Le navire partit de Folkestone à 1 h 30 sous les hourrahs des soldats qui embarqueraient après nous. Moins d’une demi-heure plus tard, l’ennemi nous rappela à son bon souvenir : nous vîmes la surface de l’eau couverte de sacs et autres objets en provenance d’un navire. « Voilà qui laisse songeur », dis-je à mon voisin.
Je me tournai à nouveau vers la mer à la recherche… d’un périscope. Comme il commençait à faire froid, j’envisageais de regagner mon fauteuil pour m’y installer dans une couverture. C’est alors que la mer et la terre se brisèrent dans un énorme mugissement. Une torpille nous avait percutés sur la droite. J’eus la sensation de tomber, écartelée, dans un abîme sans fond.
Ayant recouvré mes esprits, j’avançai à tâtons au milieu d’un enchevêtrement de câbles brisés, avec une douleur atroce dans le dos et le mal de tête le plus féroce que j’avais jamais eu. Mes cheveux emmêlés étaient collés à mon menton, souillés du sang qui semblait couler de ma bouche. Il y avait davantage de sang encore sur la manche de mon manteau. Je souffrais probablement d’une hémorragie interne, qui me faisait saigner davantage à chaque mouvement.
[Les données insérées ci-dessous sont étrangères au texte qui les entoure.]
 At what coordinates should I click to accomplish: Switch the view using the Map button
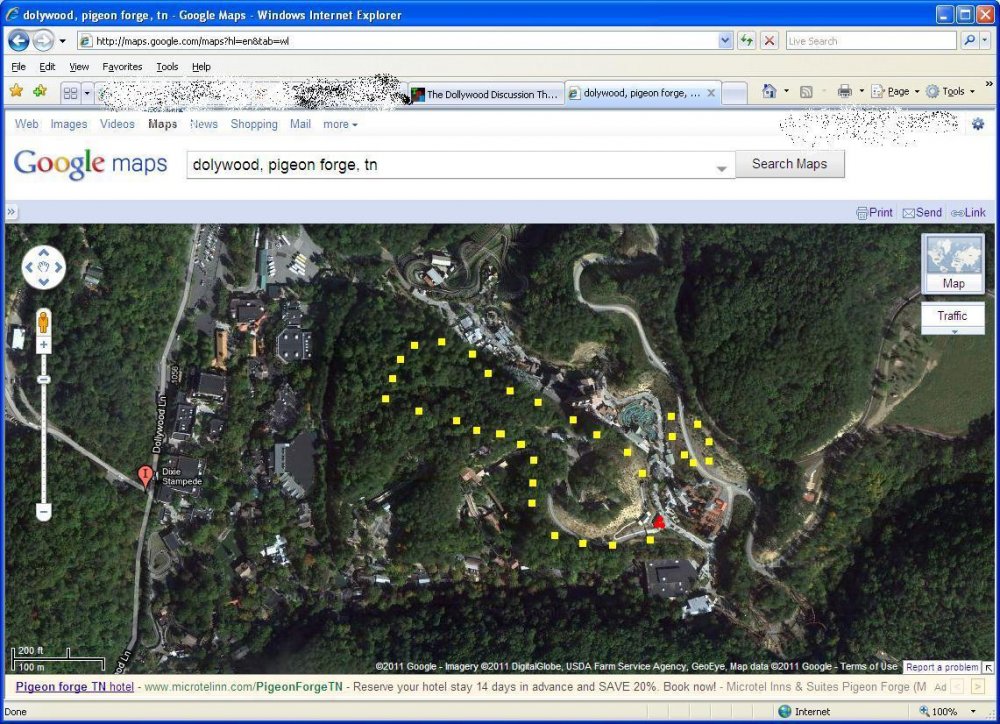tap(953, 265)
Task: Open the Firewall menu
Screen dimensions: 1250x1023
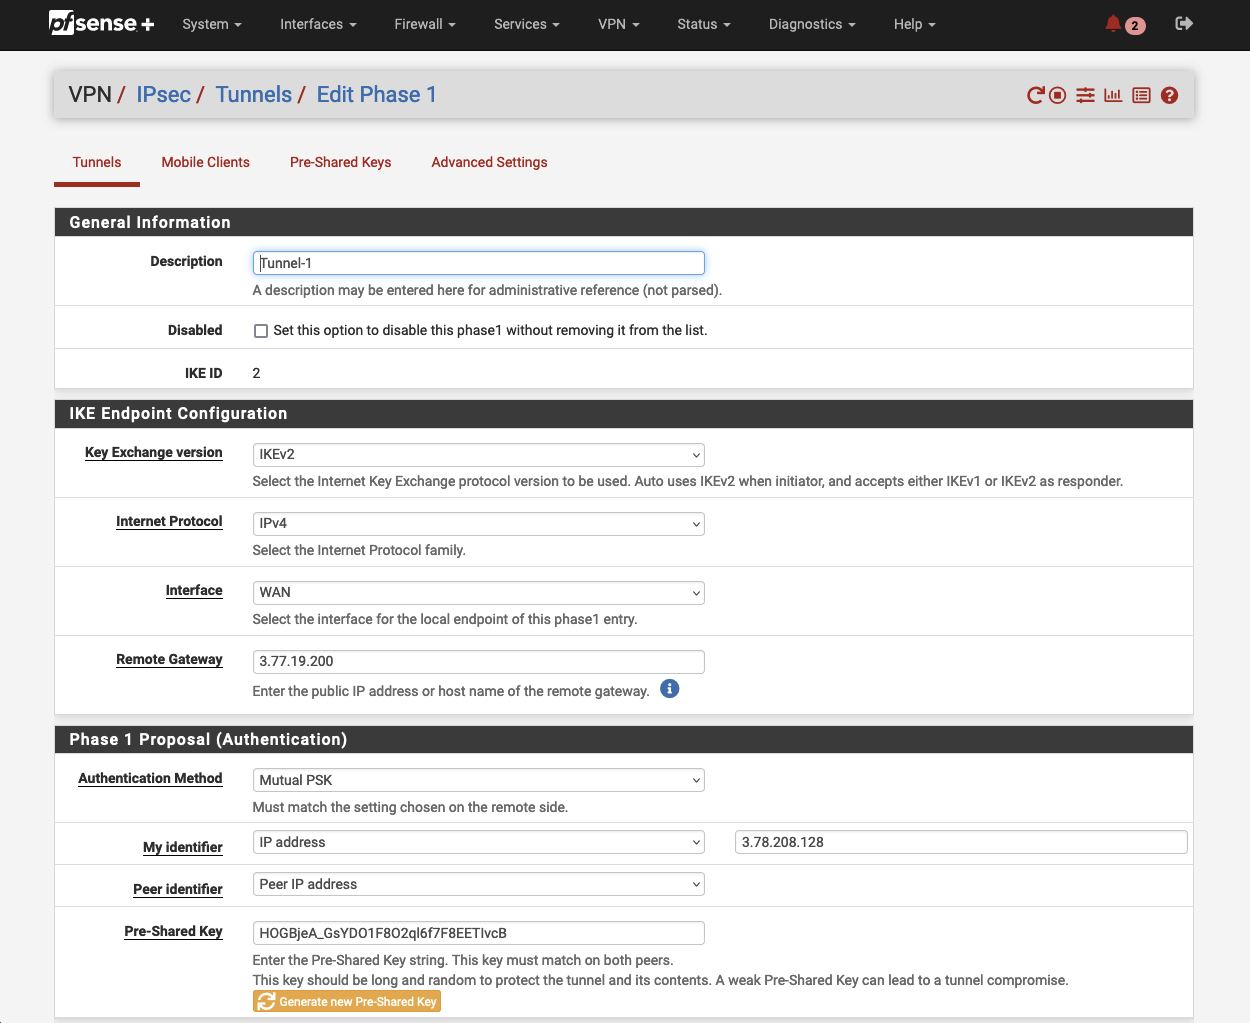Action: tap(424, 24)
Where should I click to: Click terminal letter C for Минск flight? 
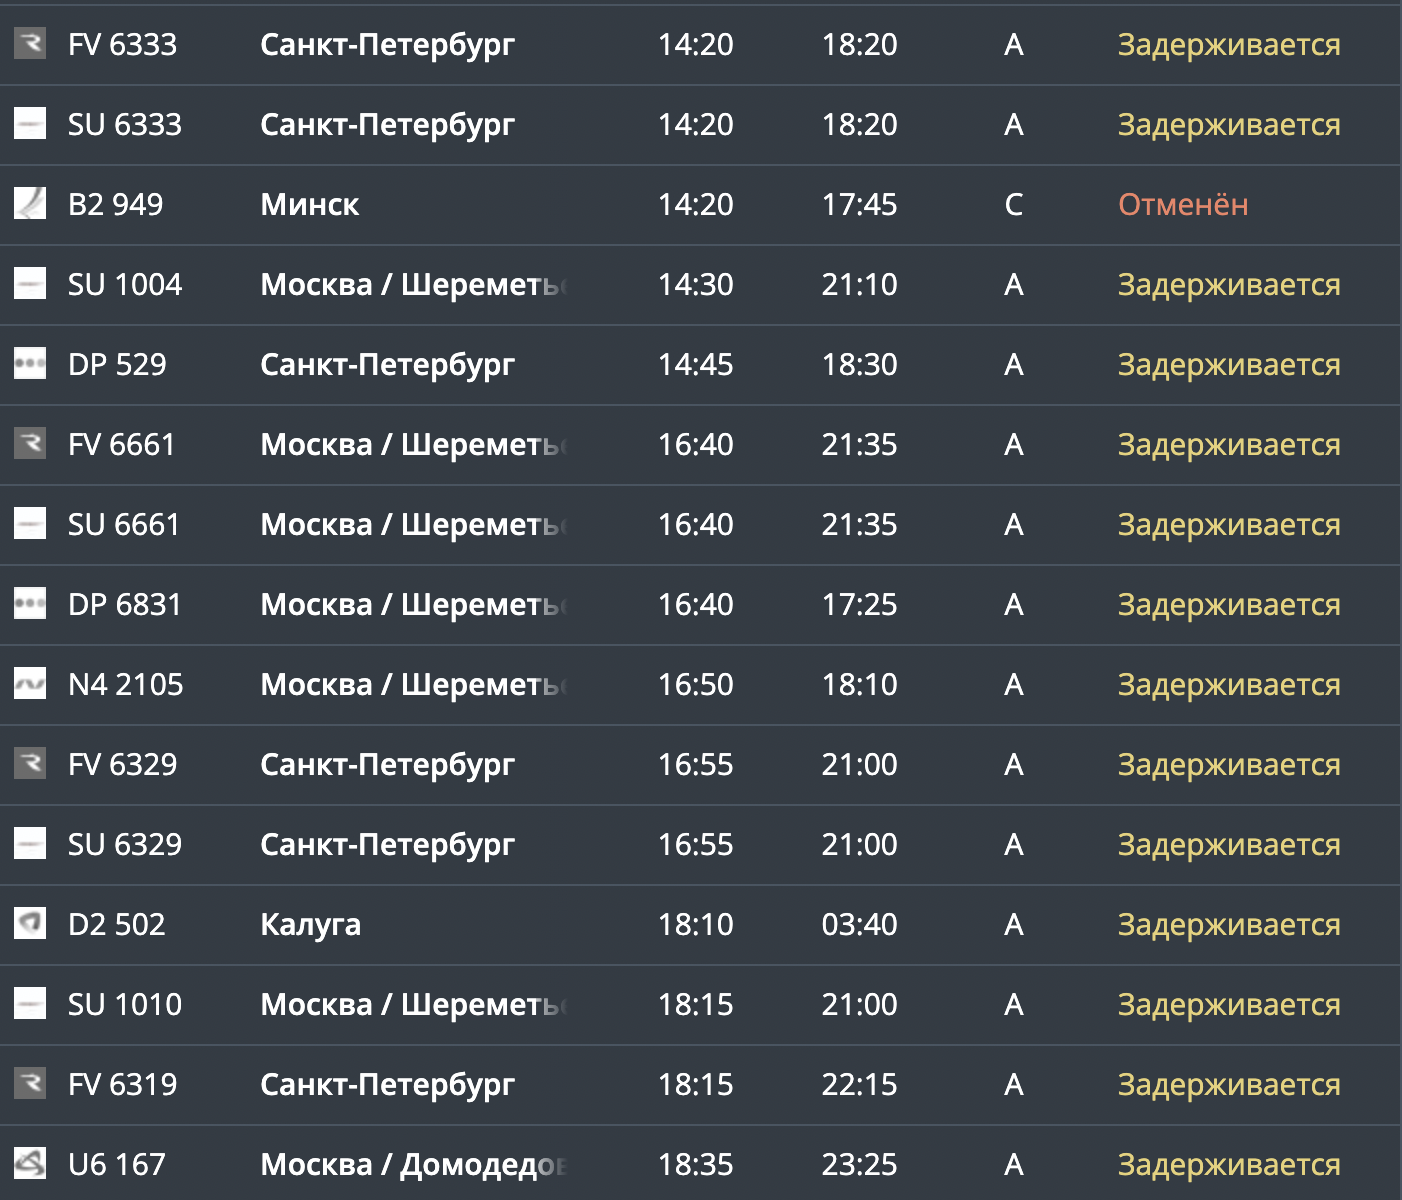click(x=1014, y=205)
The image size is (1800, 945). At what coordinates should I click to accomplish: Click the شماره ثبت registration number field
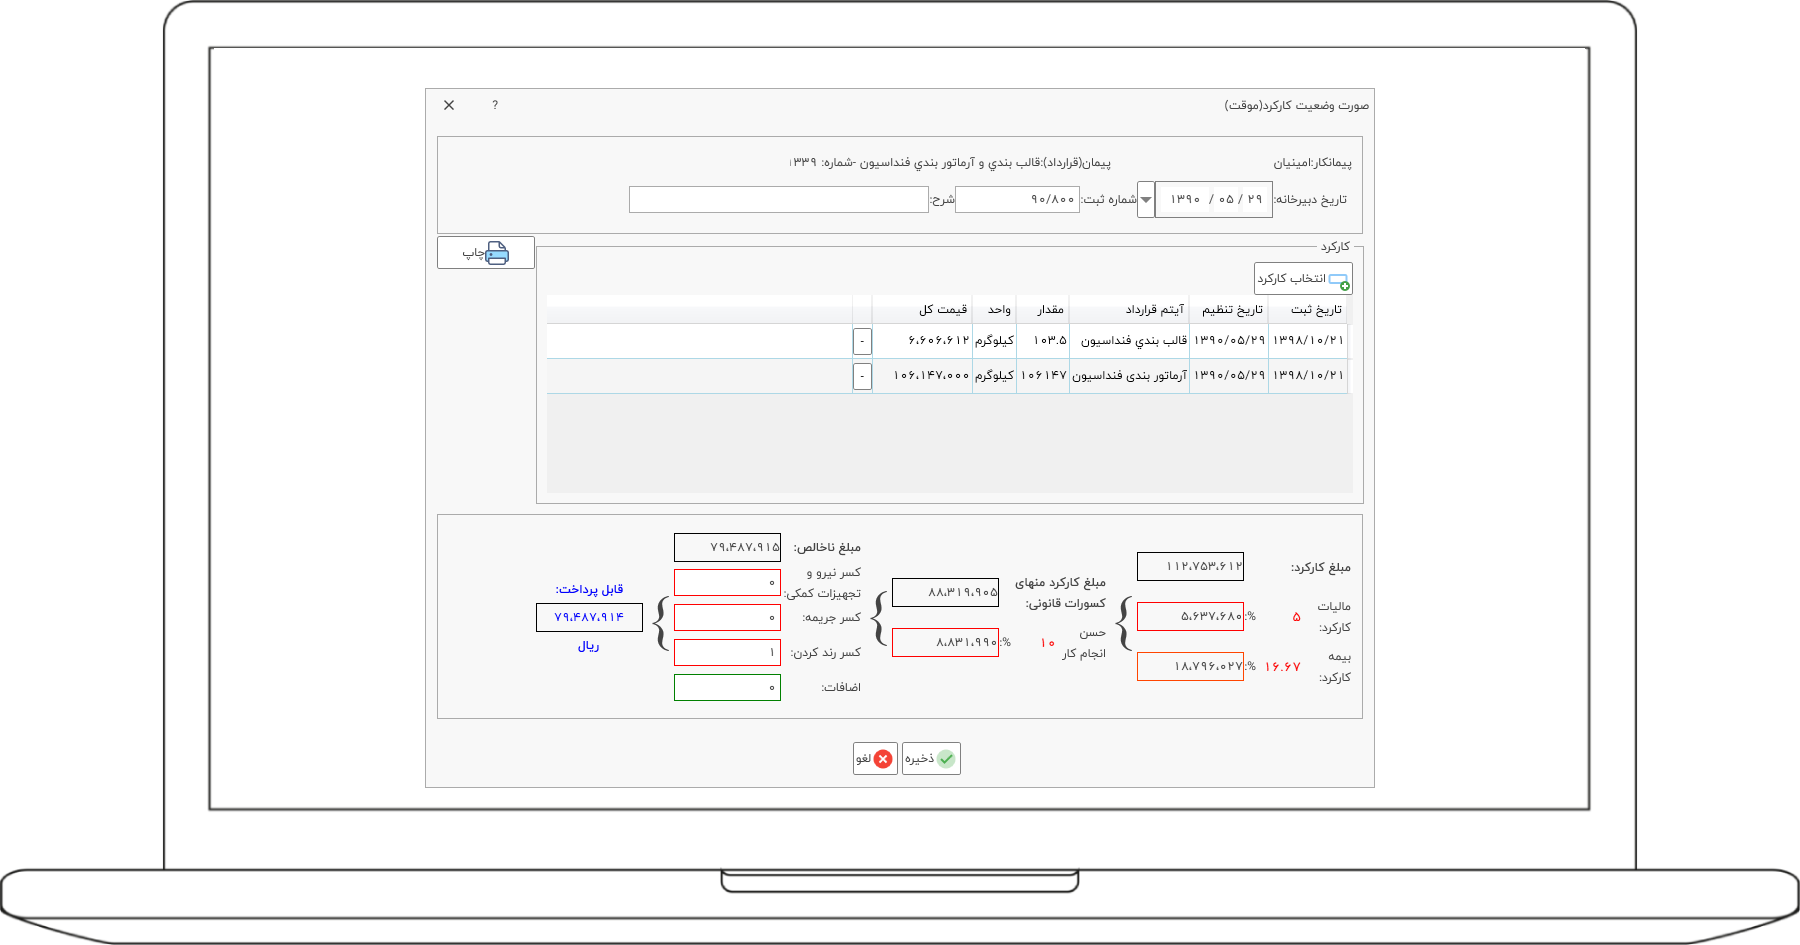click(x=1017, y=200)
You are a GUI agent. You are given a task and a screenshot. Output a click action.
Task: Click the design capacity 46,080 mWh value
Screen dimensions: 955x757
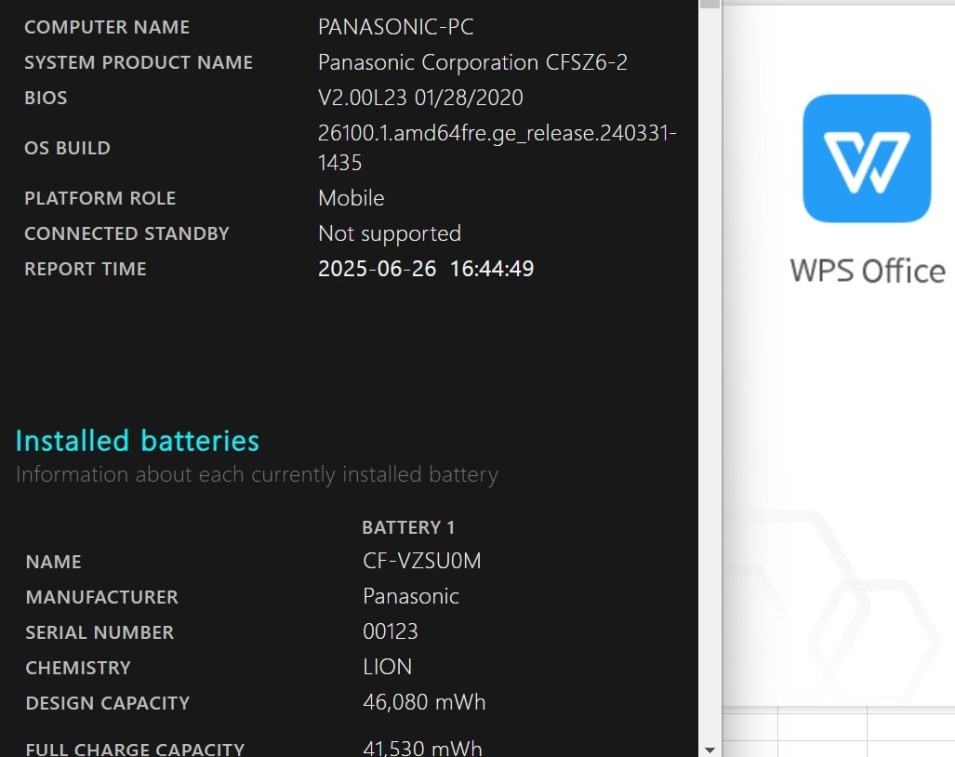[x=424, y=702]
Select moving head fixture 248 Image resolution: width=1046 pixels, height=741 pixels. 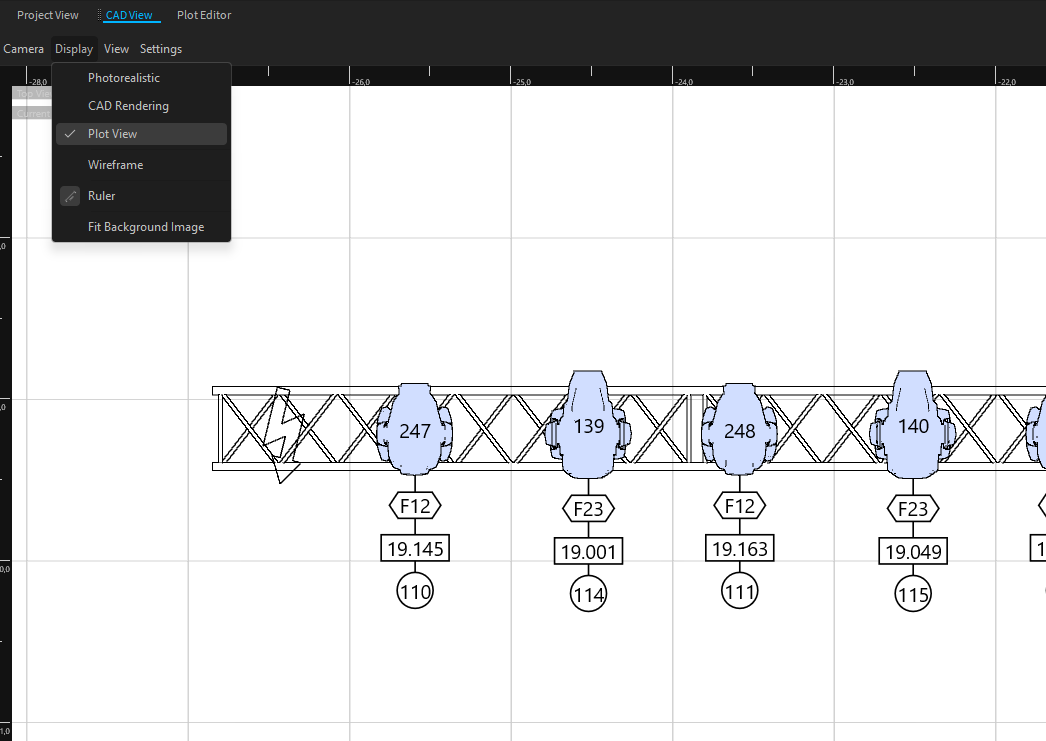point(739,430)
La première pensée que je pus clairement formuler fut : « Si seulement tout cela n’était qu’un cauchemar ! » J’avais terriblement peur de mourir noyée. Je parvins à me débarrasser des câbles qui m’entouraient et me relevai. En un regard, je vis plein de choses. Près de moi gisait une femme morte (Par la suite, je me suis demandée pourquoi j’étais sûre qu’elle était morte, car je ne m’étais pas penchée sur elle pour vérifier). Au-dessous, sur la demi-dunette et le pont promenade des deuxièmes classes, allaient et venaient de nombreux passagers, la plupart munis d’une bouée de sauvetage. Ils ne criaient pas, ce qui ne m’intrigua pas. J’ignorais alors que je ne pouvais pas les entendre car j’étais devenue sourde. L’explosion m’avait projetée à l’autre bout du navire, sur le pont supérieur.